───── Data shown
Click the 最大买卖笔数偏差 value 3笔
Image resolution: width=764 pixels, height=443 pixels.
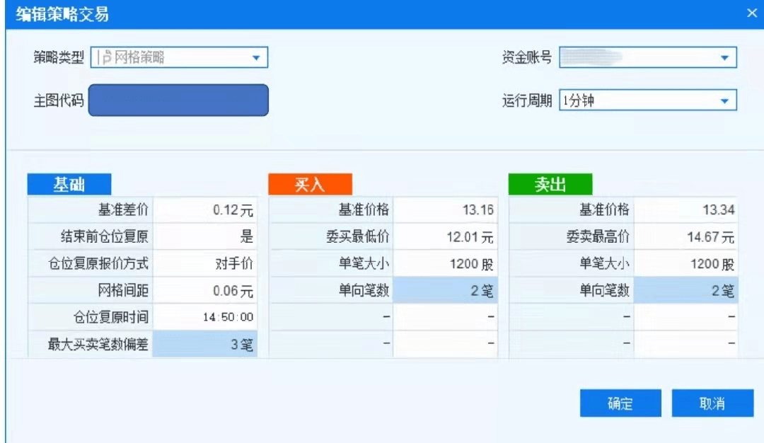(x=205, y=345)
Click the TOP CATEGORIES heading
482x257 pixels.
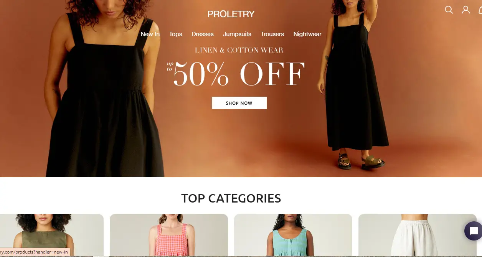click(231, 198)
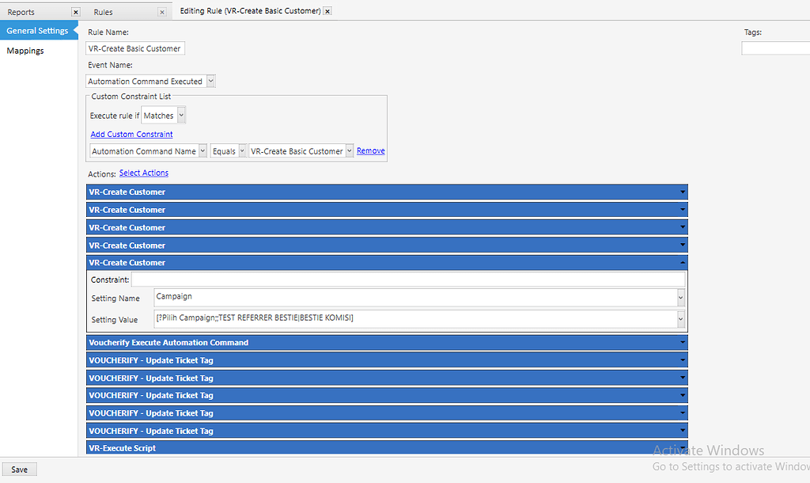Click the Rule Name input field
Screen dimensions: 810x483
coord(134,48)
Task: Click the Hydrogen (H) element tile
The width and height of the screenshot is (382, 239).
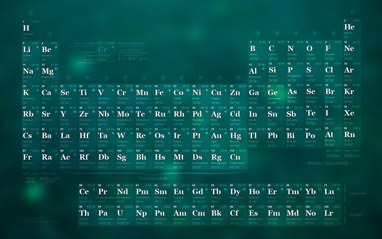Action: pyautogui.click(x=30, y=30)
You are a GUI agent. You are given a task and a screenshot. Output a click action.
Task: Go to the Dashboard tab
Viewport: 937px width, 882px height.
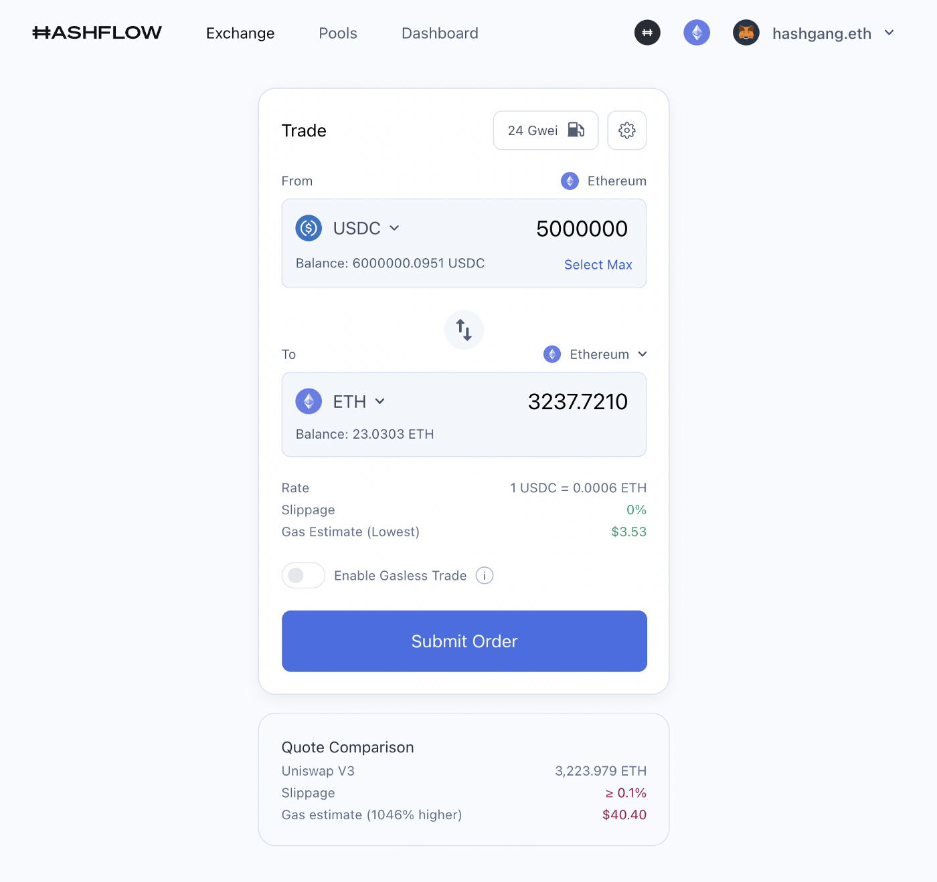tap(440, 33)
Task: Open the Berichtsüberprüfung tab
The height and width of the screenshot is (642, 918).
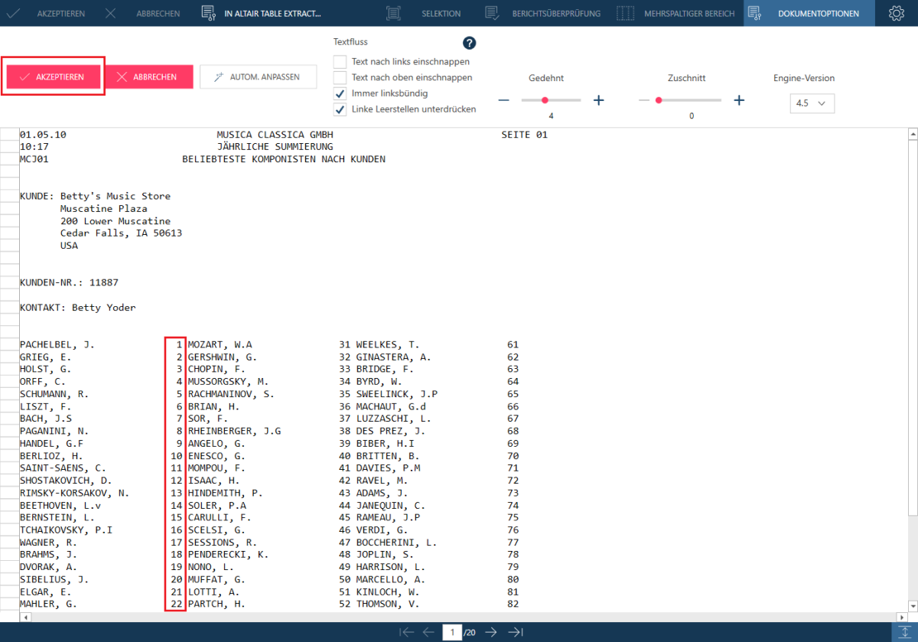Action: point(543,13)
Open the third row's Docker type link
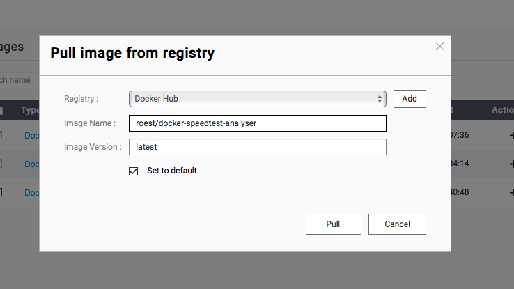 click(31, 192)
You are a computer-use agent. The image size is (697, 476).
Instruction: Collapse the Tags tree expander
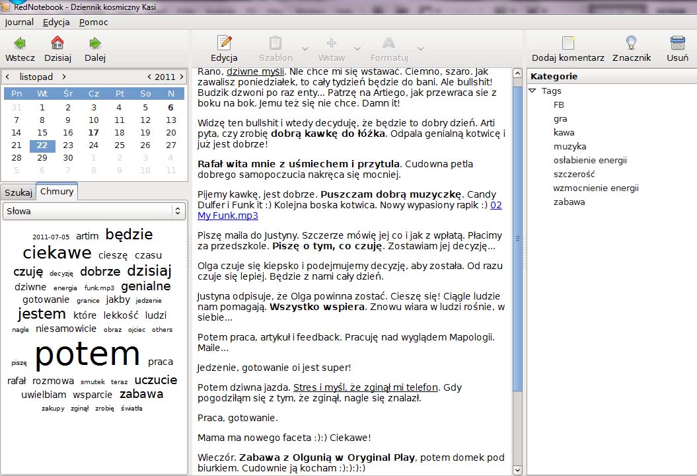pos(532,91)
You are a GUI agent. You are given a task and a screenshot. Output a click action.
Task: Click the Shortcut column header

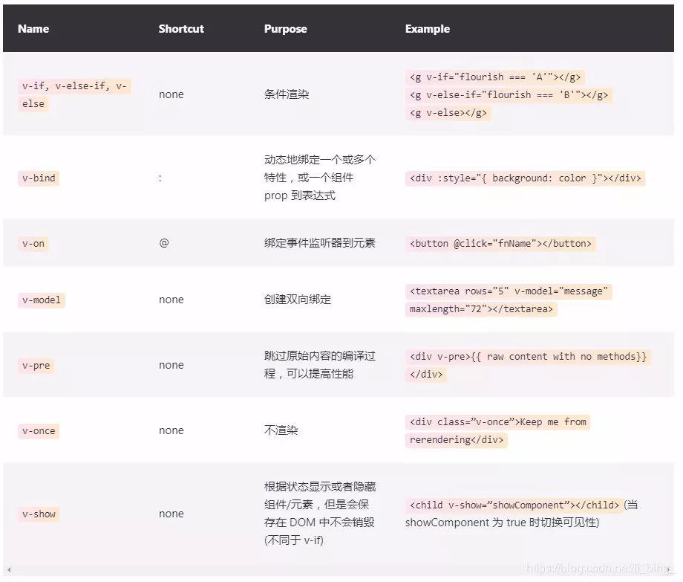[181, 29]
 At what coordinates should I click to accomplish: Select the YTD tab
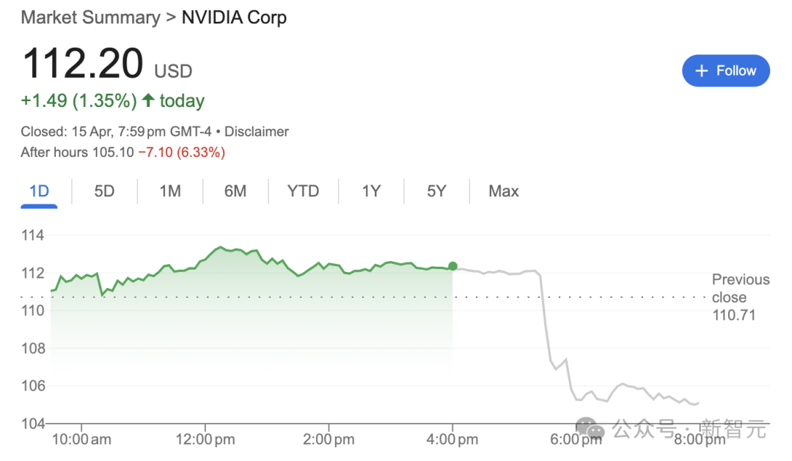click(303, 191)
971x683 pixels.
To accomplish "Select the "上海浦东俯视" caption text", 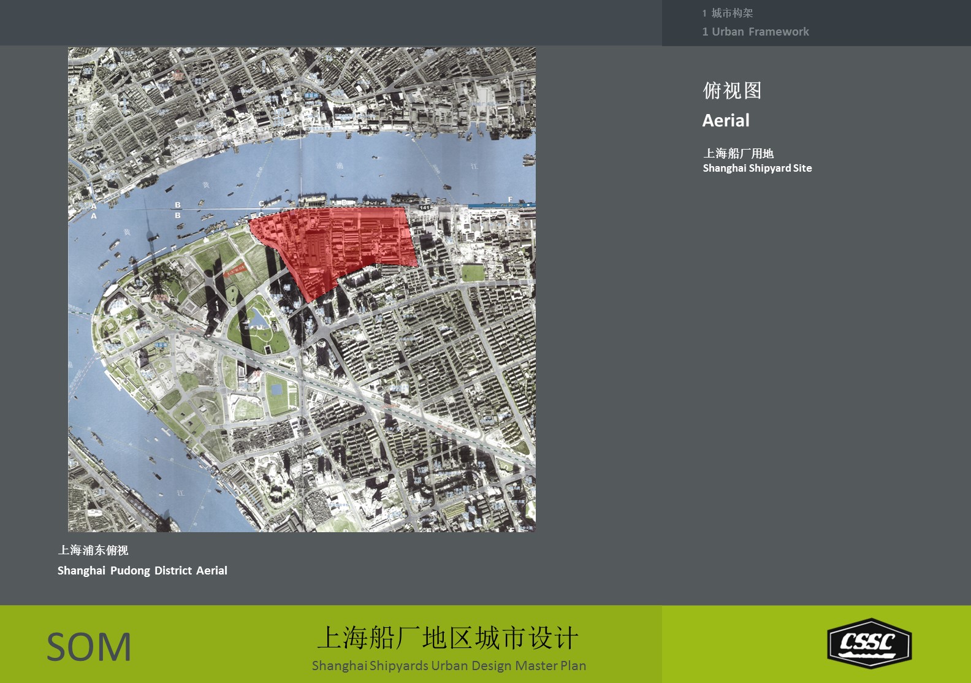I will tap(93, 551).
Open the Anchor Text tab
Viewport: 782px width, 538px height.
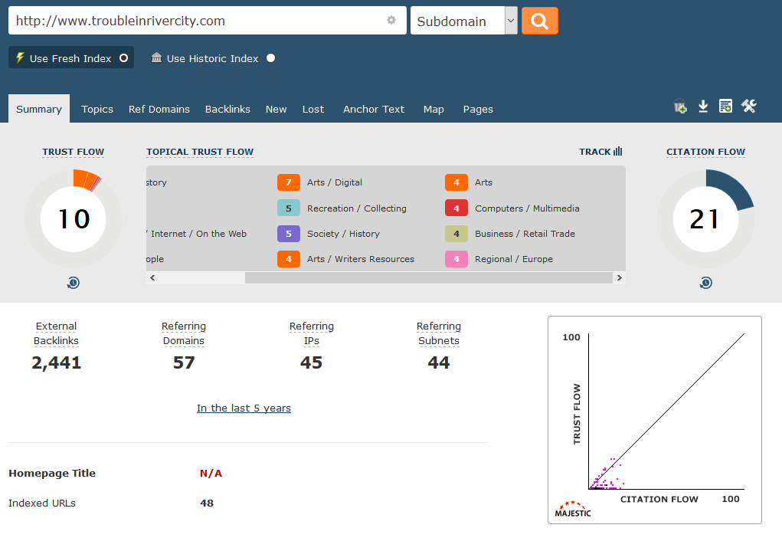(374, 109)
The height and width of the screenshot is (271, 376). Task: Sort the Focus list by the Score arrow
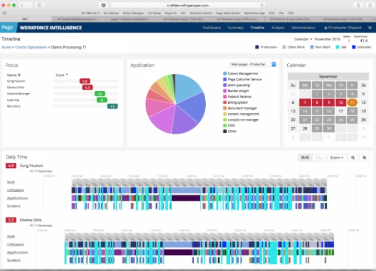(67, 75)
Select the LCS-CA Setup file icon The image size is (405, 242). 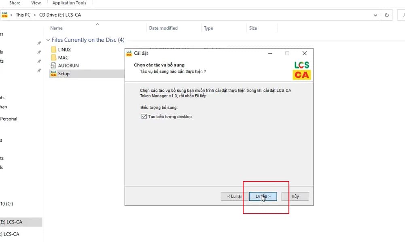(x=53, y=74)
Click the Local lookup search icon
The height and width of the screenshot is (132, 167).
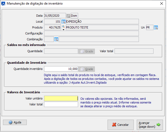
──────────
**What is being asked**.
Pictures stay out. Print the data exactly, from its first line through the line containing "Task: Click the Hydrogen (H) element tile".

**Result**.
Click the 最大买卖笔数偏差 value 3笔
Image resolution: width=764 pixels, height=443 pixels.
(x=205, y=345)
Click the TOP CATEGORIES heading
482x257 pixels.
click(231, 198)
Click the Rule Name input field
Screen dimensions: 810x483
coord(134,48)
Task: Click the Hydrogen (H) element tile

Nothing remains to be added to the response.